| We know how LLMs learn at the fundamental level. What we do not know is the actual dynamic process of encoding embeddings and their distributions. Your analogies about the PC and web browser are not correctly formulated, because in the case of the PC you talk about 'external components' (you should be talking about cpu arch, structure, digital components, interfaces, etc); in the case of the web browser, you should be talking about modules, code, etc. We do know how LLMs are laid out: layers, att heads, etc. So what we need to look at are the fundamental possibilities of the structure of LLMs, not how the weights are distributed. > > And we also know that human beings do not hold 'internal representations' like any AI system needs to. > Bold fucking claim. Got a source on that? Part of the sources are in the books I mentioned. Nonetheless, you can still fact-check and refute in an adult and serious manner, not in an disrespectful and arrogant way. If my claim sounded arrogant I apologize, but then as I already mentioned, my references back that claim. Regarding internal representations in the brain: I guess you are referring to areas of the brain being activated when a subject receives a stimuli, and this is tested through MRI. I would be cautious to causally relate stimuli to neuron activations, since you first need to know if the exact configuration of cell involved and their connections allow for such representation (which I think it is still not known -- again, AFAIK, the contrary seems to be the case). |
Yeah, no. I'm not walking that chain. If you want to, do it, but for now, I'm filing it as "has no evidence and knows it".

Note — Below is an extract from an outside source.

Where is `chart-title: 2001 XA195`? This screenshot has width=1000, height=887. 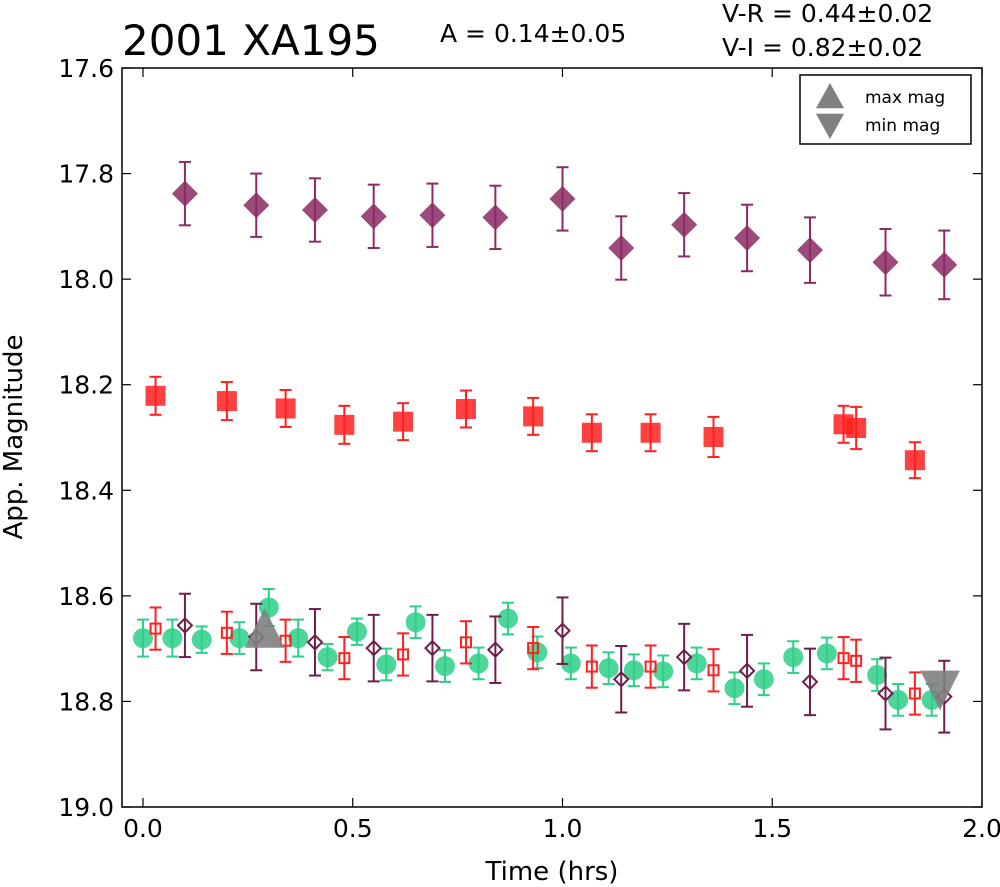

By now, there's plenty of works, up to and including direct neural interfaces. Utah arrays, Michigan arrays. Stab the brain, dump the spike trains, decode. You crack the manifold open by correlating to known stimuli using ML, and generalize from there to unknown stimuli. There is no need to "know the exact configuration", and few bother - you put your hardware into the part of the brain you want (top level map is consistent enough brain to brain), gather a set of reference points, and use them to anchor the rest of the decoding process.
Why use ML? Because you need a very expressive correlator to bridge the gap between known inputs and the products of whatever transformations the brain subjects them to before they show up in spike trains.
> So what we need to look at are the fundamental possibilities of the structure of LLMs, not how the weights are distributed.
And the fundamental possibilities are... what exactly? We know the I/O planes, we know the possible flow of information, now, what does that give us?
We know enough to prove that a transformer LLM can implement a Turing machine, the same way a CPU can implement a Turing machine. So an LLM is capable of performing arbitrary computation within its capacity. That's it. That's the upper bound.
What follows is: if you can represent "thinking" as a computational process, you can implement it with a Turing machine, and thus, an LLM can be made to think. That proves LLMs can think. But not that the existing ones do or don't! Because that's the entire thing about upper bounds!
We've looked at LLM architecture, and learned basically nothing about whether LLMs think, other than "it's not impossible". That's the actual "fundamental possibilities" we derived from knowing the architecture. One step above worthless. Oh fun.
(If thinking requires hypercomputation, then, nope. LLMs are out. Good luck proving that it does though.)